A CBF definiu que a agência SportPromotion International, um consórcio formado pela SportPromotion, do Brasil, e a Ecotonian, fundo de investimento inglês, vai comercializar as placas de publicidade estática do Brasileirão da Série A pelos próximos cinco anos. Agora, a agência mira um segundo acordo, com cada um dos clubes, para poder assumir a gestão de todas as propriedades de arena dos estádios e, assim, modernizar comercialmente o torneio.

A promessa da agência é criar opções mais bem definidas para os patrocinadores, por meio de uma parceria direta com os clubes. O trunfo da SportPromotion é já ter como clientes Corinthians e Flamengo. Os dois já haviam assinado com a empresa antes mesmo de a licitação da CBF para a venda de placas ter sido definida.

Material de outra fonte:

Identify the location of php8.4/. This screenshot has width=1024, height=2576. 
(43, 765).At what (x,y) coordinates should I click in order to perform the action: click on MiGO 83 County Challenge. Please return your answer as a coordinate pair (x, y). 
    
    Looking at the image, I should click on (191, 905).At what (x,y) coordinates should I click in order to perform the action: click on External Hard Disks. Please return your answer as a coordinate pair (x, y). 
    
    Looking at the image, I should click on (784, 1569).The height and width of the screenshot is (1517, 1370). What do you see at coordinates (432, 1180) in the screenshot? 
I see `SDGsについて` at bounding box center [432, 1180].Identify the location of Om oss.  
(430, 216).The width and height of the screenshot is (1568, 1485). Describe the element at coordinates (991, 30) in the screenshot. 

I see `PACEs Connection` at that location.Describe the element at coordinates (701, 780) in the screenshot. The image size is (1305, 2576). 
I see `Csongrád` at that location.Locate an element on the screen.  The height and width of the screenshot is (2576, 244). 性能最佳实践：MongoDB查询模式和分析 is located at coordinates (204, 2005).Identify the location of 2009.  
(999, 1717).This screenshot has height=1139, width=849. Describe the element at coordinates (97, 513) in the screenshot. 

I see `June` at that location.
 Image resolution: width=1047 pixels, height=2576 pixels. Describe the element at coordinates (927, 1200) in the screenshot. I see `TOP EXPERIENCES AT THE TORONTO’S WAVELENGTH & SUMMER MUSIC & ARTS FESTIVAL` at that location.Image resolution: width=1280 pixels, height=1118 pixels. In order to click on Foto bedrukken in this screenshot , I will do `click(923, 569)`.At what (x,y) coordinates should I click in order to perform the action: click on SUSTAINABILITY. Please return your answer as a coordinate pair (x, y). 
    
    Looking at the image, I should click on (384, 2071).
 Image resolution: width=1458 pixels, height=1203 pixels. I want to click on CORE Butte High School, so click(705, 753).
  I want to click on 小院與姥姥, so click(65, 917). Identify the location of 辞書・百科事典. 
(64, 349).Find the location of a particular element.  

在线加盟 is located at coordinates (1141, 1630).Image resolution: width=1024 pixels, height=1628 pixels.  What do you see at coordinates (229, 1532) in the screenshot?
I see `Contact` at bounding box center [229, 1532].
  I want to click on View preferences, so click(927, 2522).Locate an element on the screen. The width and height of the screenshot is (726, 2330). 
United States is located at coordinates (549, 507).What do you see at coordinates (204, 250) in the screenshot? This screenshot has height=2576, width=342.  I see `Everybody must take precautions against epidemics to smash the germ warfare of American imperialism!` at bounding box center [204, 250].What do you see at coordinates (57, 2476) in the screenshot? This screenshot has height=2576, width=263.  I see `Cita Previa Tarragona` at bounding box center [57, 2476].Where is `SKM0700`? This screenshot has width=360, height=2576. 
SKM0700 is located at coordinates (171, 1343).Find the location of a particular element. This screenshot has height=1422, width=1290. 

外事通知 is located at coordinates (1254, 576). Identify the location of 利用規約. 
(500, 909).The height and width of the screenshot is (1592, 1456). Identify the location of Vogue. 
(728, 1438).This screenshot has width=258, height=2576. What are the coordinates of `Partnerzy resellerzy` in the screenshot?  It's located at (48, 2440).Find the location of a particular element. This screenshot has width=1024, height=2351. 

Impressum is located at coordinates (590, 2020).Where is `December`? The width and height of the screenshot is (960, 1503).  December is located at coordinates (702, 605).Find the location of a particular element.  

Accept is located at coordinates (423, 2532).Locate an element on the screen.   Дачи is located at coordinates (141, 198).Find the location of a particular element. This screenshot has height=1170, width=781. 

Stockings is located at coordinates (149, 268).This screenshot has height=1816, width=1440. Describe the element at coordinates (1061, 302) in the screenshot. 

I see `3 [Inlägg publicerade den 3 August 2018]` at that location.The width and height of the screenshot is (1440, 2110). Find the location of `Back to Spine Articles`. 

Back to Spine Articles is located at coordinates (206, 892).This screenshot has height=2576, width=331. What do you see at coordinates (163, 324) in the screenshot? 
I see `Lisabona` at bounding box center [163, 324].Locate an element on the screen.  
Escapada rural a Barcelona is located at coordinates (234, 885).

O projeto da agência é, tendo acordo com os times, realizar não apenas a venda da placa de publicidade mas também "ações de ativação em campo, nas redes sociais, branding, promoções, relações públicas e relações institucionais".

Foto: Lucas Figueiredo / CBF 

O ponto central é alavancar as receitas do torneio e dos clubes com a disputa. Segundo a agência, os jogos do Brasileirão geram US$ 250 milhões (cerca de R$ 950 milhões) no chamado "matchday", que envolve todas as propriedades das arenas durante as partidas. Com a novas ações, o objetivo é subir esse número.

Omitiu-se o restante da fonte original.